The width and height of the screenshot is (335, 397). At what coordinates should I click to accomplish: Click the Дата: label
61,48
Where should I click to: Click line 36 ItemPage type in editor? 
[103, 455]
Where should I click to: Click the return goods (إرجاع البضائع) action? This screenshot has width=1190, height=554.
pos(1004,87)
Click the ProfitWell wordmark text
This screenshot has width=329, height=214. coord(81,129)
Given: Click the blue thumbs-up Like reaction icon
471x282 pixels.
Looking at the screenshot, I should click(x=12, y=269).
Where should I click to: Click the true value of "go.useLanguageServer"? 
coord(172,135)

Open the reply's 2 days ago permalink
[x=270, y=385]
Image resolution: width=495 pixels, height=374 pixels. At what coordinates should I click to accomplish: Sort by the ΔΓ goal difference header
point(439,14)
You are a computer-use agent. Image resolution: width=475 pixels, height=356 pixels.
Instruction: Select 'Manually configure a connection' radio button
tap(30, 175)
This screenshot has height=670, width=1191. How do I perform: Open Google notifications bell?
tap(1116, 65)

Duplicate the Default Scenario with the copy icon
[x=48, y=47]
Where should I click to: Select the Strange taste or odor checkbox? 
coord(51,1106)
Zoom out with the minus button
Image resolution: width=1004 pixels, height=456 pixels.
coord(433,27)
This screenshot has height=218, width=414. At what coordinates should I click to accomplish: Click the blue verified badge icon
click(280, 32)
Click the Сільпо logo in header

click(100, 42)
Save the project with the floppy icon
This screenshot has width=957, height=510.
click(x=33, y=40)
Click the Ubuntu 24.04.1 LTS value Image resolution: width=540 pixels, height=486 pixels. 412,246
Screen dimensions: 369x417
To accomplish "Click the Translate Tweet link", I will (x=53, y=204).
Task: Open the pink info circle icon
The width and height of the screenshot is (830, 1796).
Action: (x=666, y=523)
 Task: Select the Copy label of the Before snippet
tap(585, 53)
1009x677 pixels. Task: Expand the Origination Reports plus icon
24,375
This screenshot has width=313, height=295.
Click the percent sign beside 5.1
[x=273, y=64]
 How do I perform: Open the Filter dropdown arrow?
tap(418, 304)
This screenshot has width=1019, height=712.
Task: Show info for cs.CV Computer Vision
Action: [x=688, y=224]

PROBLEM TO SOLVE: Would you output every line of the listing exactly as given?

RESPONSE TO THIS EXERCISE:
The width and height of the screenshot is (335, 397). At what coordinates should I click to accomplish: Click the Дата: label
61,48
Where should I click to: Click line 36 ItemPage type in editor? 
[103, 455]
Where should I click to: Click the return goods (إرجاع البضائع) action? This screenshot has width=1190, height=554.
pos(1004,87)
Click the ProfitWell wordmark text
This screenshot has width=329, height=214. coord(81,129)
Given: Click the blue thumbs-up Like reaction icon
471x282 pixels.
Looking at the screenshot, I should click(x=12, y=269).
Where should I click to: Click the true value of "go.useLanguageServer"? 
coord(172,135)

Open the reply's 2 days ago permalink
[x=270, y=385]
Image resolution: width=495 pixels, height=374 pixels. At what coordinates should I click to accomplish: Sort by the ΔΓ goal difference header
point(439,14)
You are a computer-use agent. Image resolution: width=475 pixels, height=356 pixels.
Instruction: Select 'Manually configure a connection' radio button
tap(30, 175)
This screenshot has height=670, width=1191. How do I perform: Open Google notifications bell?
tap(1116, 65)

Duplicate the Default Scenario with the copy icon
[x=48, y=47]
Where should I click to: Select the Strange taste or odor checkbox? 
coord(51,1106)
Zoom out with the minus button
Image resolution: width=1004 pixels, height=456 pixels.
coord(433,27)
This screenshot has height=218, width=414. At what coordinates should I click to accomplish: Click the blue verified badge icon
click(280, 32)
Click the Сільпо logo in header

click(100, 42)
Save the project with the floppy icon
This screenshot has width=957, height=510.
click(x=33, y=40)
Click the Ubuntu 24.04.1 LTS value Image resolution: width=540 pixels, height=486 pixels. 412,246
Screen dimensions: 369x417
To accomplish "Click the Translate Tweet link", I will (x=53, y=204).
Task: Open the pink info circle icon
The width and height of the screenshot is (830, 1796).
Action: (x=666, y=523)
 Task: Select the Copy label of the Before snippet
tap(585, 53)
1009x677 pixels. Task: Expand the Origination Reports plus icon
24,375
This screenshot has width=313, height=295.
Click the percent sign beside 5.1
[x=273, y=64]
 How do I perform: Open the Filter dropdown arrow?
tap(418, 304)
This screenshot has width=1019, height=712.
Task: Show info for cs.CV Computer Vision
Action: [x=688, y=224]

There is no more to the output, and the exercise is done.